Handwork is strong medicine
Hand-tool woodworking helped Giuseppe Deepak Benti control a deep form of anxiety called anginophobia.Synopsis: Hand-tool woodworking helped Giuseppe Deepak Benti control a deep form of anxiety called anginophobia.
Hand-tool woodworking is my medicine against anginophobia. This unusual course of medication started a few years ago, during Covid-19, here in Bergamo Province, Italy, which was the European center of the pandemic … tough times for anyone.
I had a job in sales then for a U.S. multinational company, and during the pandemic, when I had to stay home from work for months, anxiety arrived. And then my anxiety turned into a deep anginophobia, something I had never heard of: It is the fear of choking while eating. I lost around 20 kilos in a few months.
Then, by chance, I discovered hand-tool woodworking. I knew nothing about working with my hands, but reading books by Paul Sellers and Tom Fidgen completely changed my life. I started with a few basic projects made with softwood, like the workbench I am using now.
By the end of 2021 I decided to leave my job to try becoming a full-time hand-tool woodworker. It’s pretty crazy, leaving something certain for uncertainty. But I realized during Covid that I needed to do what makes me happy. So, I am trying my best to learn the craft and to make woodworking with hand tools a full-time job. If it doesn’t work out, I’ll search again for a 9-to-5 job; but I want to have no regrets.
My approach to learning? I read lots of books and then practice, make mistakes, and learn from them. I am still definitely a newbie, but I am trying to build more complex furniture now, like an inlaid end table made with mahogany, cherry and maple, and a walnut workbench for a friend of mine.
I don’t have a shop yet. I work in a small corridor at home that is a little less than 10 ft by 4 ft. Not much, but it’s better than having no space. When the weather is good, I work on the patio behind the house. My own current bench shouldn’t really be called a workbench. The first project I made, it’s more of a worktable with drawers. But it does the job, though with lots of limitations. I recently bought some planks of beech so I can build a proper bench when I have a proper workspace.

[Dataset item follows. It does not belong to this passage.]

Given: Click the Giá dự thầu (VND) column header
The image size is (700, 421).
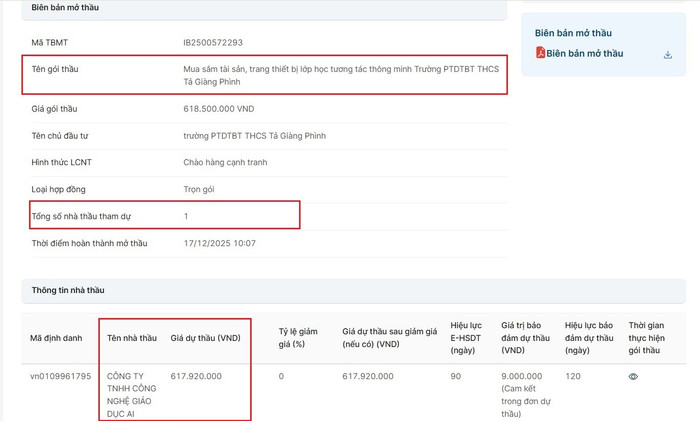Looking at the screenshot, I should [x=205, y=338].
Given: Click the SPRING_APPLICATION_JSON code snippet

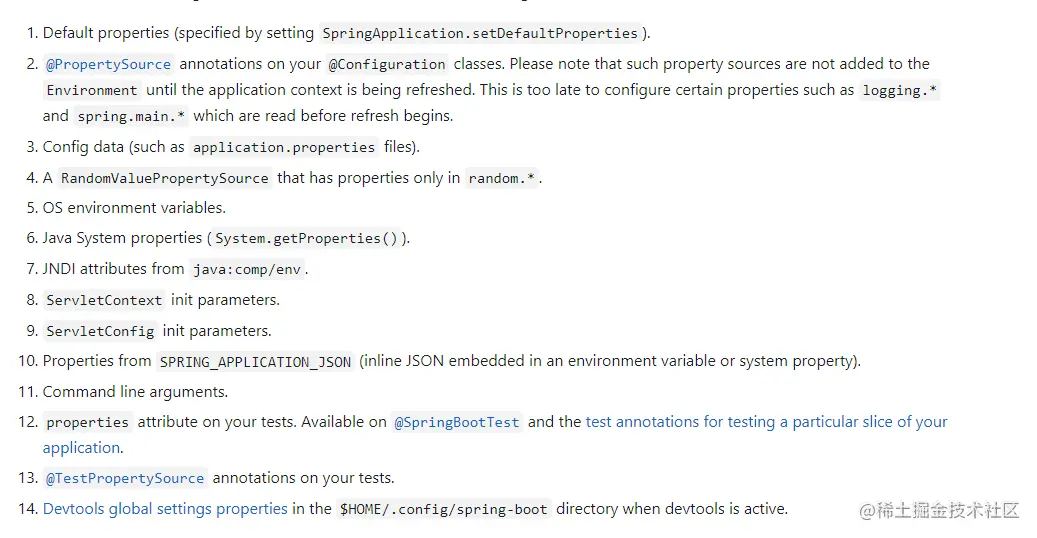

I work mostly with hardwoods now, and every project gets started with rough boards, so I prepare the stock entirely with hand planes. I don’t use a single power tool. I don’t think woodworking should involve just pushing a board into a thickness planer. I am afraid that by 2050 woodworkers will not even touch the wood—machines and AI will do the job for them, and woodworkers will just be pressing buttons, like we do today with smartphones. The skills of an artisan aren’t required for that.
I want to contribute to the craft by learning the hand skills that the best artisans master, and by passing on the knowledge to others in decades to come.
As I say, hand-tool woodworking is my medicine against extreme anxiety, which I am still fighting. Luckily for me, my medicine is a lifelong learning process. I’m hoping its effectiveness will never fade.
—Giuseppe Deepak Benti lives and works in Bergamo, Italy.